More than 200 members of Congress asked the Supreme Court on Monday to protect religious colleges, charities and other nonprofit groups from Obamacare’s birth control rules, saying the justices must defend a tradition of religious liberty that stretches back to the Pilgrims at Plymouth Rock.
Two pro-life Democrats joined 205 Republicans in urging the court to reject President Obama’s rules requiring employers to provide free contraception as part of their health plans.
“Religious freedom is a fundamental guarantee of the U.S. Constitution, and its place as the first and foremost protection in the First Amendment is no accident,” said the brief signed by House Speaker Paul D. Ryan and 32 GOP senators, including all three of those running for president — Sens. Ted Cruz of Texas, Rand Paul of Kentucky and Marco Rubio of Florida.
Reps. Daniel W. Lipinski of Illinois and Collin C. Peterson of Minnesota were the only Democrats to join a long list of House Republicans who signed on.
The Supreme Court will hear in March from religiously affiliated plaintiffs such as the Little Sisters of the Poor, an elder care charity operated by an order of nuns. The Catholic Church teaches that contraception — and, therefore, complicity in providing it — is a sin, and the nuns say the government should not force them to act contrarily to their religion.
The religious nonprofits are pushing for a full exemption from the regulation, an outgrowth of the Affordable Care Act of 2010 that requires employers to provide 20 types of FDA-approved contraceptives in their plans without a copayment or else pay crippling fines.
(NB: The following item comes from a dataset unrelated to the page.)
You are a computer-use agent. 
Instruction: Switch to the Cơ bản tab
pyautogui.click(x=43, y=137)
Stung by objections, the Obama administration created an “accommodation” for religious nonprofits, allowing them to sign an opt-out form that shifts the burden of providing coverage to their insurance companies or to the government.
The sisters and other plaintiffs say the opt-out form still leaves them complicit, but the mandate’s defenders say the justices would be setting a dangerous precedent if they concluded an opt-out is too burdensome.
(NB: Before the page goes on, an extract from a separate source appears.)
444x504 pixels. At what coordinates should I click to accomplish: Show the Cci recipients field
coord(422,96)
In lower court cases the Justice Department compared the nonprofits to conscientious objectors who duck the draft and then want to block the government from naming someone else to fight.
But in their brief Monday, the members of Congress said they enacted the Religious Freedom Restoration Act in 1993 to deal with these kinds of conflicts. The RFRA, signed by President Clinton, says the government can’t burden someone’s religious practice unless there’s a compelling reason and no alternative that’s less burdensome.
“Whether taking the steps required by the supposed ’accommodation’ in fact makes petitioners morally complicit is therefore not for courts to determine,” members wrote. “The petitioners sincerely believe they would be morally complicit if they take the actions HHS requires.”
A series of religious groups and scholars backed the sisters in their own briefs file with the court Monday, including the U.S. Conference of Catholic Bishops and a coalition of Orthodox Jewish rabbis.
The rabbis argued their lesser-known customs and beliefs — they refuse to wear garments made from both wool and linen, for instance — would be at risk if the government wins this case.
“Catholics and Catholic ideas are by no means uncommon in America,” the rabbis wrote. “If the government cannot understand the nature and diversity of Catholic religious objections, how could it possibly appreciate the comparably obscure objections that might be raised by Orthodox Jews?”
The religious groups lost most cases at the lower appeals court level, though one circuit court did side with them — creating the kind of split that makes cases ripe for Supreme Court review. The justices already shielded certain corporations from the contraception mandate in 2014, citing RFRA.